By Michelle Yeomans , 03-Jul-2012
Last updated on 03-Jul-2012 at 17:30 GMT

Researchers at the University of California have identified a protein that may aid in the development of psoriasis and wound-healing treatments.

The scientists propose that the molecule could be inhibited to control the proliferation of skin cells in psoriasis and promoted to encourage the proliferation of skin cells in wound healing.

The team analyzed skin biopsies of patients with and without psoriasis, as well as the skin of mice with psoriasis and with wounds on their backs.

The research ‘The Antimicrobial Protein REG3A Regulates Keratinocyte Proliferation and Differentiation after Skin Injury,’ appears in the June issue of Immunity.

Potential

The project, led by professor of medicine of UC San Diego’s division of dermatology Richard L. Gallo, found that regenerating islet-derived protein 3-alpha (REG3A) is highly expressed in skin cells during psoriasis and wound-healing, but not under normal skin conditions.

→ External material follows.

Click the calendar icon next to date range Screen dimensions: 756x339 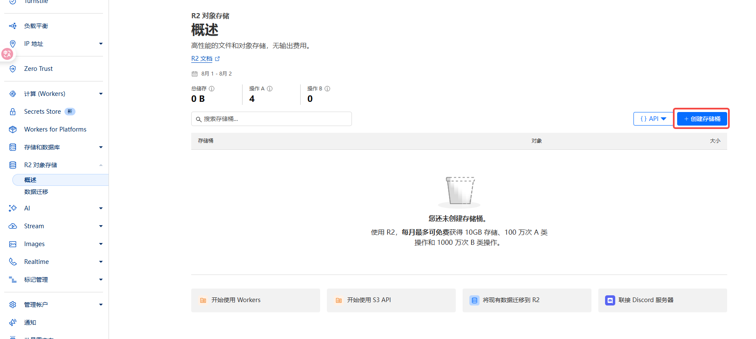click(x=195, y=74)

In tests, the researchers found that inhibiting REG3A slowed wound-healing but cleared up psoriasis, also noting that the molecule acts in conjunction with interleukin-17 (IL-17), an immune system protein involved in the signaling cascade which prompts skin cells to multiply in excess numbers.  

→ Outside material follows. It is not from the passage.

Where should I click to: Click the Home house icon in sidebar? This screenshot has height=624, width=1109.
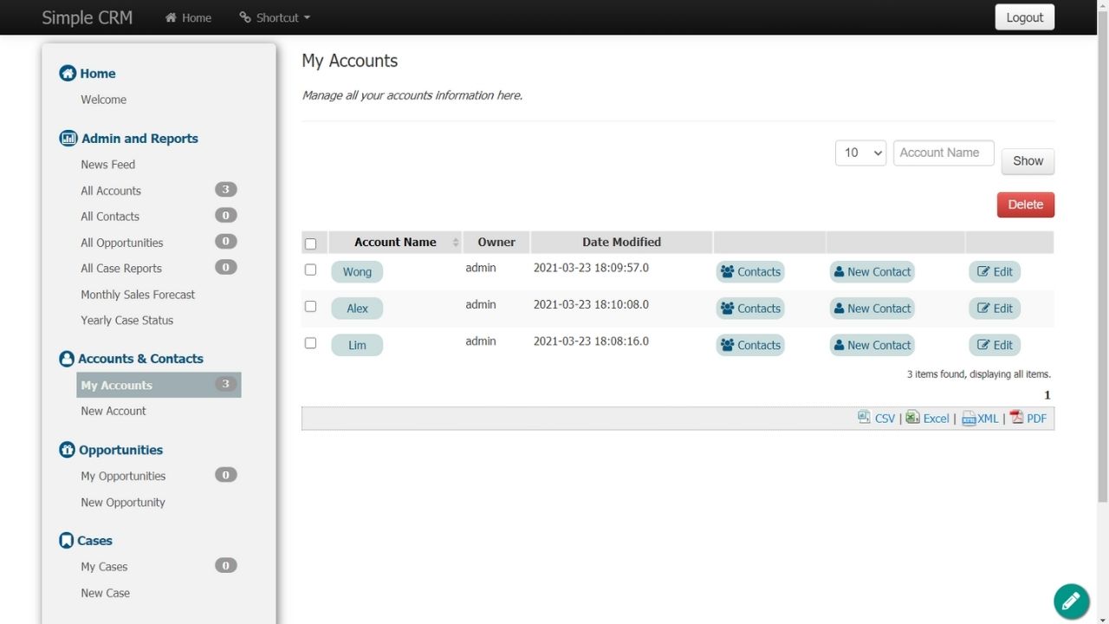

The researchers believe that REG3A can treat psoriasis without the systemic immunosuppression problems of current treatments.

In addition, it was also concluded that it could be used in treatments to boost cell growth and promote wound healing while the possibility of the cell growth aspect of REG3A could translate to other areas of skin care where skin healing is needed such as in acne or superficial cuts and scrapes.

The project was funded in part by the National Institutes of Health, the National Natural Science Foundation of China and the Science and Technology Commission of Shanghai Municipality. 

Other topical treatments

Another team of researchers from the Medical College of Georgia recently investigated the effect of topical application of green tea polyphenols on the skin of mice, finding that it significantly reduced flaky skin.

According to the study the application of green tea appeared to slow down the over proliferation by acting on an enzyme called caspase 14 - an enzyme that seems to be involved in epithelial cell differentiation.